The populations trends of the Sooty Shearwater populations in Chile is unknown. On the Wollaston Islands Scofield (2001) reported a series of introduced predators and sheep that would interact negatively with colonies of shearwaters on these islands. On Guafo Island, the presence of rodents in the colony was evident, during all sample season. Two feral cats was also observed. Most mortality probably mainly by the Crested Caracara Polyborus plancus. Thus Sooty Shearwater populations breeding in Chile are under most of the same population pressures than those breeding in New Zealand, where the introduction of predators is considered one of the main causes of the population decreases (Hamilton et al. 1997; Jones 2000; Scofield and Christie 2002; Valenzuela and Grau 2005 for Chile).

Observations suggest Sooty Shearwaters forage mainly inshore and as far as he continental shelf off Guafo. The prey consumed by Sooty in South American waters is still unknown although Cruz et al. (2001) described a wide range of prey for New Zealand sooty populations. The stomach content of two individuals from the Guafo showed fish remains and a small amount of squid.

Uhlman (2003) has summarised incidence of fisheries bycatch of Sooty Shearwater. The interaction of Sooty Shearwaters with fisheries along southern South America is poorly unknown. In Peru there are no records of captures (Jeffrey Mangel, personal communication) and in Argentina, although local fishermen report their capture, data is lacking (Leandro Tamini, personal communication). There are only occasional reports of drowned birds coming ashore south of Concepción (36°30′ S) and near Valdivia (39°40′ S) as a result of the interaction with fisheries using fence nets or artisan fisheries. A very low rate of bycatch (0.005 birds/1,000 hooks) is reported appears with in the Dissostichus eleginoides long-line fishery (Moreno et al. 2003).
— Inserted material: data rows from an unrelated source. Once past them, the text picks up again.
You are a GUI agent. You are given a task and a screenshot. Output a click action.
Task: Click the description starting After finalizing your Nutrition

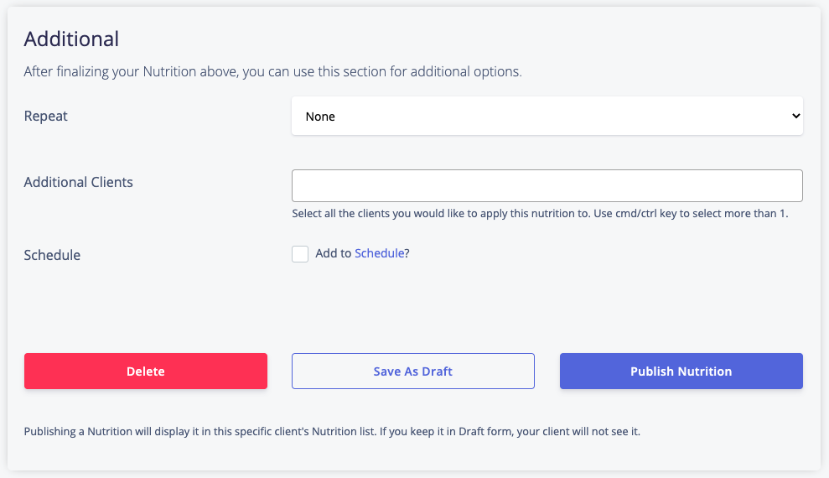(272, 71)

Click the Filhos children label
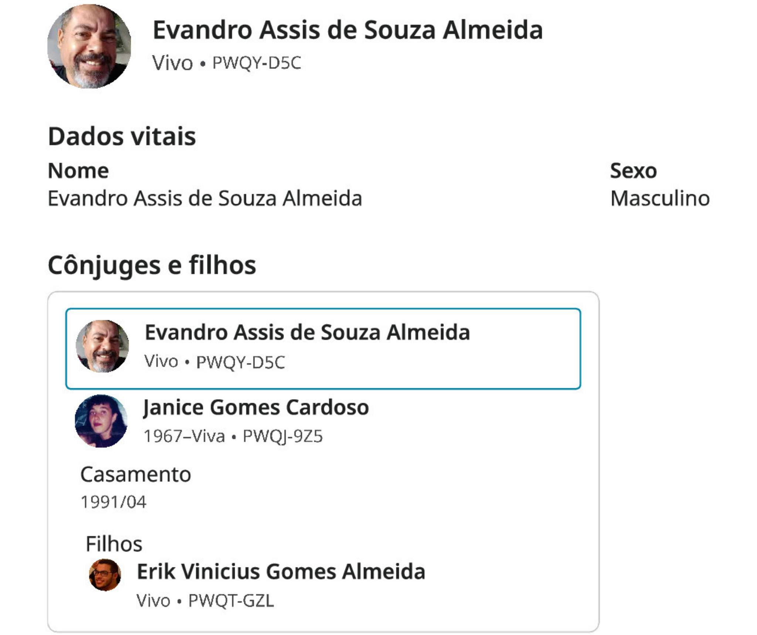pyautogui.click(x=114, y=544)
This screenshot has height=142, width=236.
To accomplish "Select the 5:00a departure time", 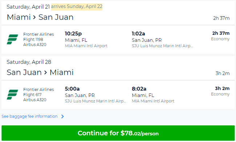I will pyautogui.click(x=72, y=89).
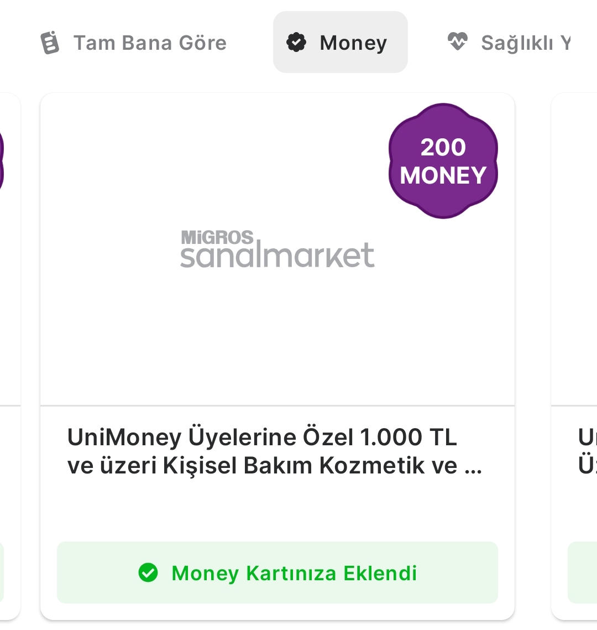Tap the 200 MONEY purple badge
This screenshot has width=597, height=630.
[443, 161]
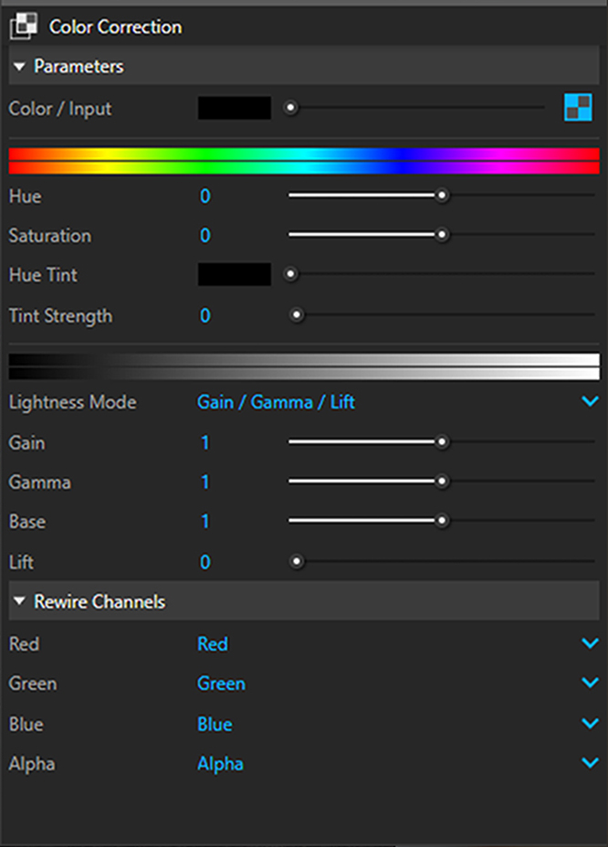The image size is (608, 847).
Task: Click the Gain slider handle
Action: 442,442
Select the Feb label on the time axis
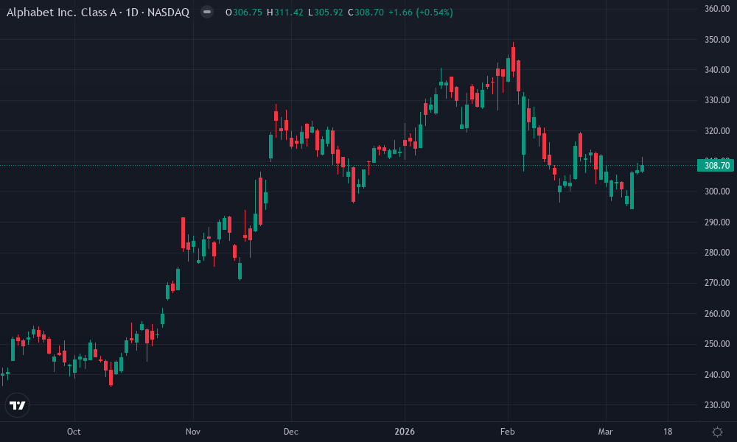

The Sooty Shearwater has recently been upgraded to “Near Threatened” (IUCN 2006) due to the decrease in the abundance of the species in the California current system (Veit et al. 1996); a decline in populations and colonies in New Zealand (Hamilton et al. 1997). This potentially in the colonies of the austral Chilean archipelagos as a result of the introduction of predators and the interaction with fisheries. In addition, climatic phenomena like El Niño, the global warming, and their relation with the distribution of preys in the ocean, would significantly affect the survival of these birds (Veit et al. 1996; Lyver et al. 1999).

To establish the effect of fisheries on this species in Chile it is essential to evaluate the population size in South America. Some data indicate that trawling fisheries of austral hake (Merluccius australis) could be interacting negatively with the populations of this pelagic seabird predator during the reproductive period in Chile (Javier Arata, personal communication). Gillnets have been demonstrated to be dangerous for marine bird species such as the Humboldt penguin (Spheniscus humboldti) (Simeone et al. 1999) and pink-footed shearwater (P. creatopus) (Schlatter 2004) and thus Sooty Shearwaters may be vulnerable as well. As part of this study we have begun to evaluate the survival and fecundity of this species on Guafo Island as a way to complement further studies on the interaction of Sooty Shearwaters with factors like fisheries and introduced predators.